Addicted To His Fake Sugar Baby

While packing up her cheating ex-boyfriend's belongings, Giselle found an encrypted black smartphone hidden beneath his old textbooks. Curiosity made her guess the passcode, only to uncover a horrifying secret. Her ex had been using stolen lingerie photos of her beautiful roommate to catfish a man named "Oero" out of $1.5 million. And Oero wasn't just a gullible sugar daddy. He was Dereck Campos, a ruthless Wall Street billionaire known for making his enemies permanently disappear. The phone suddenly buzzed in her hand with a terrifying message. "Don't be late. You know what happens when I'm kept waiting." Giselle's blood ran cold. The lethal trap had snapped shut. If she showed up, Dereck would see she wasn't the blonde in the photos and kill her. If she ignored him, his private security would hunt her down anyway. Her ex had drained the offshore accounts and fled, leaving her as the ultimate scapegoat to face a monster's wrath.
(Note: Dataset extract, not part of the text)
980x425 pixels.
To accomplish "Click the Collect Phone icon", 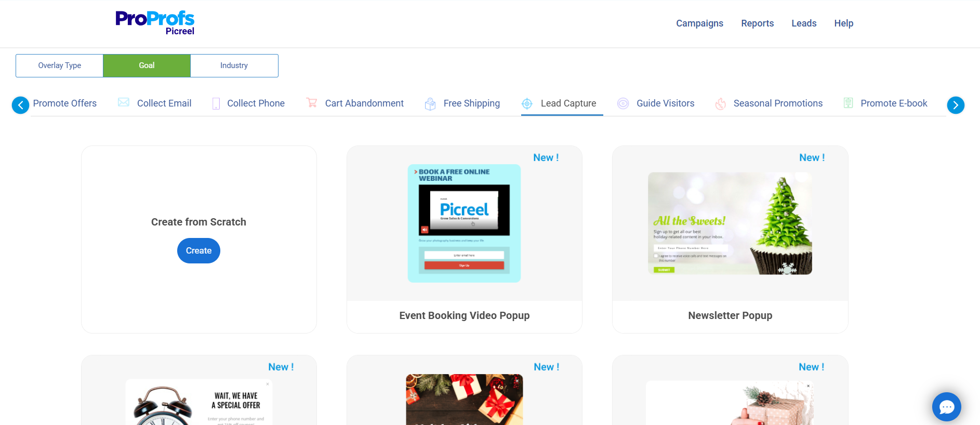I will tap(216, 104).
She was just a broke engineering student on a full scholarship. She hadn't taken a single cent of that dirty money. Why should she pay with her life for a deadly scam she knew nothing about? But Giselle wasn't going to just curl up and wait to die. Her analytical mind kicked into overdrive. She sent him a voice note faking a severe illness, and deliberately refused his massive cash transfer to play the proud victim. She was going to outsmart the most dangerous predator in New York, one calculated lie at a time.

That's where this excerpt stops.